==== Passage given

Re: [DISCUSS] Development of SQL OVER / Table API Row Windows for streaming tables

Shaoxuan Wang Wed, 25 Jan 2017 19:42:41 -0800

Yes Fabian,
I will complete my design with more thorough thoughts. BTW, I think the
incremental aggregate (the key point I suggested is to eliminate state per
each window) I proposed should work for both processing time and event
time. It just does not need a sorted state for the processing time
scenarios. (Need to verify).


Regards,
Shaoxuan


On Wed, Jan 25, 2017 at 5:55 PM, Fabian Hueske <[email protected]> wrote:

> Hi everybody,
>
> thanks for the great discussions so far. It's awesome to see so much
> interest in this topic!
>
> First, I'd like to comment on the development process for this feature and
> later on the design of the runtime:
>
> Dev Process
> ----
> @Shaoxuan, I completely agree with you. We should first come up with good
> designs for the runtime operators of the different window types. Once we
> have that, we can start implementing the operators and integrate them with
> Calcite's optimization. This will be an intermediate step and as a
> byproduct give us support for SQL OVER windows. Once this is done, we can
> extend the Table API and translate the Table API calls into the same
> RelNodes as Calcite's SQL parser does.
>
> Runtime Design
> ----
> I think it makes sense to distinguish the different types of OVER windows
> because they have different requirements which result in different runtime
> implementations (with different implementation complexity and performance).
> In a previous mail I proposed to split the support for OVER windows into
> the following subtasks:
>
> # bounded PRECEDING
> - OVER ROWS for processing time
>   - does not require sorted state (data always arrives in processing time
> order)

========
==== Record extracts

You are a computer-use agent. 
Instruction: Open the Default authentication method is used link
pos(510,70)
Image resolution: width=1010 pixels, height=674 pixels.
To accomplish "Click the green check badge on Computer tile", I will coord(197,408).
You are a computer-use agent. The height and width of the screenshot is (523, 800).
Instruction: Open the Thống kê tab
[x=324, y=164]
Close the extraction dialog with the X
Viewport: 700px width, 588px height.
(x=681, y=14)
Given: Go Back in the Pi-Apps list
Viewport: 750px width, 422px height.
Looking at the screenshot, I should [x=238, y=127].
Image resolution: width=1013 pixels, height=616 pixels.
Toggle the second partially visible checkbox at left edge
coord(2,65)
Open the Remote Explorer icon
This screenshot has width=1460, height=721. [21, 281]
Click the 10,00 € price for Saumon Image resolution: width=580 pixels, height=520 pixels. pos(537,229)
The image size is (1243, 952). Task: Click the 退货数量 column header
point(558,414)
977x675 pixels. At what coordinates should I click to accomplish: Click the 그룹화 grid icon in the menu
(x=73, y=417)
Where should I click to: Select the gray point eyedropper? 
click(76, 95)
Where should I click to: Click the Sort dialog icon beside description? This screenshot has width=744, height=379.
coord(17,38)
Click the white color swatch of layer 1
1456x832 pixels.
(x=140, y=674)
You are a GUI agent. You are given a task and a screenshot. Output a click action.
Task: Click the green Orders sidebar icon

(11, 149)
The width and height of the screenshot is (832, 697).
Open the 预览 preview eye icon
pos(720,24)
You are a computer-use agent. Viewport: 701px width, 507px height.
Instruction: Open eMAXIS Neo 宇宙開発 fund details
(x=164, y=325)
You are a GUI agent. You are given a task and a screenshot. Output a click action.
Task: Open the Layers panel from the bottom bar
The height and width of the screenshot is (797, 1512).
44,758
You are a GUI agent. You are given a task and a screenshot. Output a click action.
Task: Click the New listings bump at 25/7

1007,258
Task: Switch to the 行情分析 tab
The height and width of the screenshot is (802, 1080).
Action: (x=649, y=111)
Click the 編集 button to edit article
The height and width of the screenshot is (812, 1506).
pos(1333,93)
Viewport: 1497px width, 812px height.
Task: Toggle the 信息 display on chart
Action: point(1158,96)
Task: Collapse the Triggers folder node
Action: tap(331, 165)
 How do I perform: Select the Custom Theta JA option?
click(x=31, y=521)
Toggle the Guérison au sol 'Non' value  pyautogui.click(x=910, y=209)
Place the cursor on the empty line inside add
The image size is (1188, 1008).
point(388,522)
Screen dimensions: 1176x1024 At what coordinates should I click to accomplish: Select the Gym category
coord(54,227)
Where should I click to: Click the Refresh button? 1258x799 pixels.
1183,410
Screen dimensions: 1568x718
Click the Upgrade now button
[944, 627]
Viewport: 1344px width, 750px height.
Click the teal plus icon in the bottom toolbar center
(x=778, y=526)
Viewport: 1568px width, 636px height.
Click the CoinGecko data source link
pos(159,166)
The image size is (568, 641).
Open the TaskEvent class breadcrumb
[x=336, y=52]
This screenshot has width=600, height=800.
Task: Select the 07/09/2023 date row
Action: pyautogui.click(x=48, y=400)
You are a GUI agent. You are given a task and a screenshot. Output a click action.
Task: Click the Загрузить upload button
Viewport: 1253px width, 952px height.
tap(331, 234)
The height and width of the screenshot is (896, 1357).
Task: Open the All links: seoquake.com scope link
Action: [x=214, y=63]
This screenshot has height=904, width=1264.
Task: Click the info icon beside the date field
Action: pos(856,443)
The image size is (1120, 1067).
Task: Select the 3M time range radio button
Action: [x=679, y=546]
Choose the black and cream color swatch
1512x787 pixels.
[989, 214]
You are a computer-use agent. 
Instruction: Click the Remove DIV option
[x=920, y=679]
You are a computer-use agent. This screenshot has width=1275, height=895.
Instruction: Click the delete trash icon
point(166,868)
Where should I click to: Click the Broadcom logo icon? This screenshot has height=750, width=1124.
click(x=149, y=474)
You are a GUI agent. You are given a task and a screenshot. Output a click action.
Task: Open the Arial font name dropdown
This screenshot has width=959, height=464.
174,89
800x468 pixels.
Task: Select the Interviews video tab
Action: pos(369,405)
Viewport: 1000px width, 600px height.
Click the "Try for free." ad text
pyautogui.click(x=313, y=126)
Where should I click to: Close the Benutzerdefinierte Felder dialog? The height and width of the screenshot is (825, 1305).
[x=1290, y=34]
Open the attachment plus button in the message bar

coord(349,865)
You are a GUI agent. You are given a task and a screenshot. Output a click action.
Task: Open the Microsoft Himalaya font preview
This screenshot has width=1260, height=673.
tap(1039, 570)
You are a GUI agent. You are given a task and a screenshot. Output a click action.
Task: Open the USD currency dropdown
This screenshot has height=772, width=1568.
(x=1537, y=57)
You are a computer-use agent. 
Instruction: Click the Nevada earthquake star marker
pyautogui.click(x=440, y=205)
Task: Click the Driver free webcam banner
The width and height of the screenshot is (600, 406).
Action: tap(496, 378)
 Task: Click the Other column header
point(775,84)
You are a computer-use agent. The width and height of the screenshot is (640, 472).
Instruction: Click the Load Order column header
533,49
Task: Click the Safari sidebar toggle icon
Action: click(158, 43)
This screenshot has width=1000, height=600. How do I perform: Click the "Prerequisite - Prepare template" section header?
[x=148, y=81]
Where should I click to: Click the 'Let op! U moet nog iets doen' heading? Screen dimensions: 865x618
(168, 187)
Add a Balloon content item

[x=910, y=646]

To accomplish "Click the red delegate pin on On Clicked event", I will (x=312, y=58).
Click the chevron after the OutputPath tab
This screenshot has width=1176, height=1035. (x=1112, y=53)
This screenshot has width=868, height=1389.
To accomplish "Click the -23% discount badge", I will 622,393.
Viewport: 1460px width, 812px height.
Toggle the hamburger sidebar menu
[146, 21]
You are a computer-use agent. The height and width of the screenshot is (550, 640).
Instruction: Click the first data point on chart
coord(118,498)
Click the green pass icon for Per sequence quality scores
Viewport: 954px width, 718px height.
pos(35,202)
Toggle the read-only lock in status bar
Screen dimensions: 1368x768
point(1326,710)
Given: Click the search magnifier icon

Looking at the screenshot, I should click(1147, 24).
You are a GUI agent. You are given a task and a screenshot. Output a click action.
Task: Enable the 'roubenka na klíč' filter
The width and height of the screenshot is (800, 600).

========

→ Complete the following:
a) Render the part of the listing that opens with the line containing "You are a computer-use agent. The width" and runs through the end of the listing as a JSON list of strings, one string per line, leaving out blank lines.
b) Pick up the mailing-list thread on SQL OVER windows where it stops and write the next part.
The thread and the listing come from separate sources.

→ Replies:
a)
[
  "You are a computer-use agent. The width and height of the screenshot is (640, 472).",
  "Instruction: Click the Load Order column header",
  "533,49",
  "Task: Click the Safari sidebar toggle icon",
  "Action: click(158, 43)",
  "This screenshot has width=1000, height=600. How do I perform: Click the \"Prerequisite - Prepare template\" section header?",
  "[x=148, y=81]",
  "Where should I click to: Click the 'Let op! U moet nog iets doen' heading? Screen dimensions: 865x618",
  "(168, 187)",
  "Add a Balloon content item",
  "[x=910, y=646]",
  "To accomplish \"Click the red delegate pin on On Clicked event\", I will (x=312, y=58).",
  "Click the chevron after the OutputPath tab",
  "This screenshot has width=1176, height=1035. (x=1112, y=53)",
  "This screenshot has width=868, height=1389.",
  "To accomplish \"Click the -23% discount badge\", I will 622,393.",
  "Viewport: 1460px width, 812px height.",
  "Toggle the hamburger sidebar menu",
  "[146, 21]",
  "You are a computer-use agent. The height and width of the screenshot is (550, 640).",
  "Instruction: Click the first data point on chart",
  "coord(118,498)",
  "Click the green pass icon for Per sequence quality scores",
  "Viewport: 954px width, 718px height.",
  "pos(35,202)",
  "Toggle the read-only lock in status bar",
  "Screen dimensions: 1368x768",
  "point(1326,710)",
  "Given: Click the search magnifier icon",
  "Looking at the screenshot, I should click(1147, 24).",
  "You are a GUI agent. You are given a task and a screenshot. Output a click action.",
  "Task: Enable the 'roubenka na klíč' filter",
  "The width and height of the screenshot is (800, 600)."
]

b)
>   - no need to consider retraction (processing time is never late)
>   - defines windows on row count.
>   - A GlobalWindow with evictor + trigger might be the best implementation
> (basically the same as DataStream.countWindow(long, long). We need to add
> timeouts to clean up state for non-used keys though.
>
> - OVER RANGE for processing time
>   - does not require sorted state (data always arrives in processing time
> order)
>   - no need to consider retraction (processing time is never late)
>   - defines windows on row count
>   - I think this could also be implemented with a GlobalWindow with evictor
> + trigger (need to verify)
>
> - OVER RANGE for event time
>   - need for sorted state (late data possible)
>   - IMO, a ProcessFunction gives us the most flexibility in adding later
> features (retraction, update rate, etc.)
>   - @Shaoxuan, you sketched a good design. Would you like to continue with
> a design proposal?
>
> # UNBOUNDED PRECEDING
> Similar considerations apply for the UNBOUNDED PRECEDING cases of the above
> window types.
>
> If we all agree that the separation into six JIRAs (bounded/unbounded *
> row-pt/range-pt/ range-et) makes sense, I would suggest to move the
> discussions about the design of the implementation to the individual JIRAs.
>
> What do think?
>
> Best, Fabian
>
> 2017-01-25 9:19 GMT+01:00 Shaoxuan Wang <[email protected]>:
>
> > Hi Liuxinchun,
> > I am not sure where did you get the inception: anyone has suggested "to
> > process Event time window in Sliding Row Window". If you were referring
> my
> > post, there may be some misunderstanding there. I think you were asking
> the
> > similar question as Hongyuhong. I have just replied to him. Please take a
> > look and let me know if that makes sense to you. "Retraction" is an
> > important building block to compute correct incremental results in
> > streaming. It is another big topic, we should discuss this in another
> > thread.
> >
> > Regards,
> > Shaoxuan
> >
> >
> >
> > On Wed, Jan 25, 2017 at 3:44 PM, liuxinchun <[email protected]>
> wrote:
> >
> > > I don't think it is a good idea to process Event time window in Sliding
> > > Row Window. In Sliding Time window, when an element is late, we can
> > trigger
> > > the recalculation of the related windows. And the sliding period is
> > > coarse-gained, We only need to recalculate size/sliding number of
> > windows.
> > > But in Sliding Row Window, the calculation is triggered when every
> > element
> > > is coming. The sliding period is becoming fine-gained. When an element
> is
> > > late, there are so many "windows" are influenced. Even if we store all
> > the
> > > raw data, the computation is very large.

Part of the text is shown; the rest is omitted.